Stored items:
=-=-=-=-=

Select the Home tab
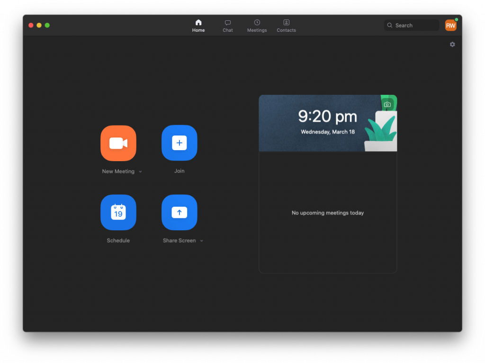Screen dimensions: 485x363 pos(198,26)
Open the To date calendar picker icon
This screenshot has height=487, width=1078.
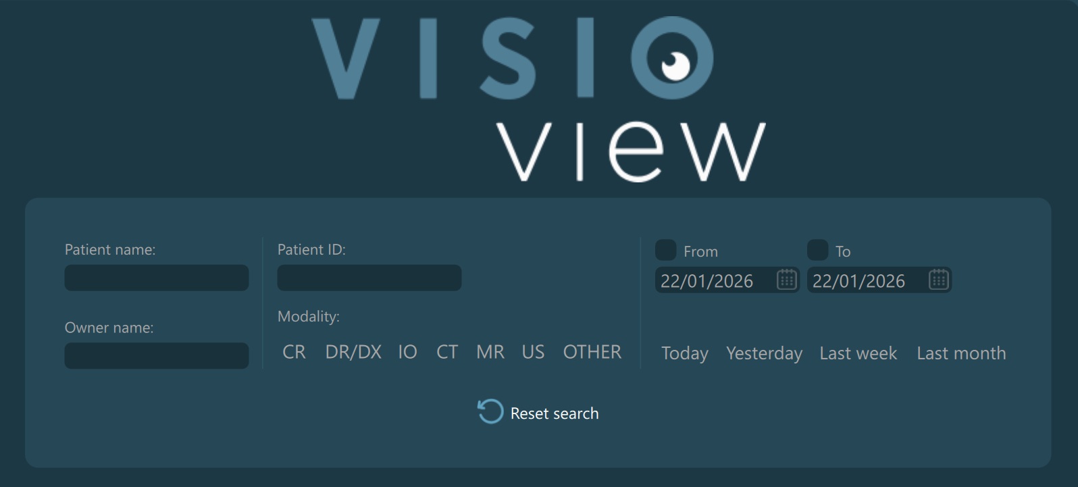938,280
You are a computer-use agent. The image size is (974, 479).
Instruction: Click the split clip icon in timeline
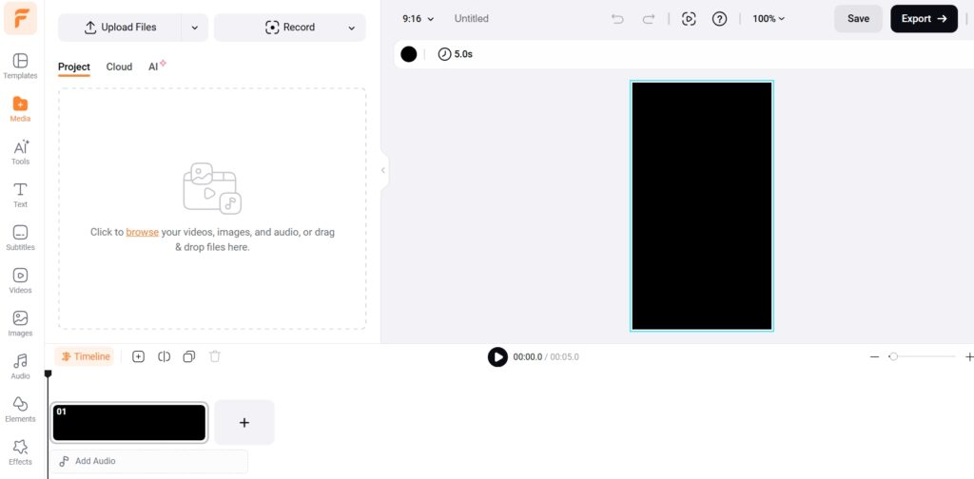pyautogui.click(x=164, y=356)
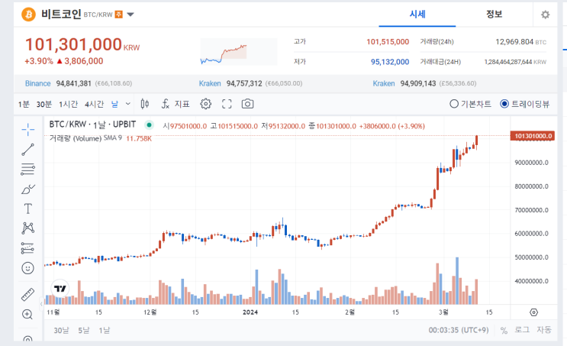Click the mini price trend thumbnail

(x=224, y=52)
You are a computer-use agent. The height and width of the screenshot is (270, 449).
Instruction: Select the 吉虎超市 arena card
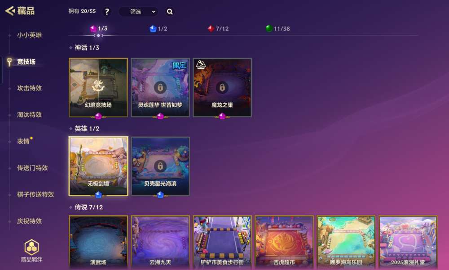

=-=-=-=-=

== THE REQUEST ==
Write out all the rows again, swapping "Instruction" for "Task" and keeping everything else the same. Don't include the pictures.

== OUTPUT FOR THIS EXERCISE ==
Select the Home tab
Screen dimensions: 485x363 pos(198,26)
Open the To date calendar picker icon
This screenshot has height=487, width=1078.
938,280
You are a computer-use agent. The image size is (974, 479).
Task: Click the split clip icon in timeline
pyautogui.click(x=164, y=356)
Click the mini price trend thumbnail

(x=224, y=52)
You are a computer-use agent. The height and width of the screenshot is (270, 449).
Task: Select the 吉虎超市 arena card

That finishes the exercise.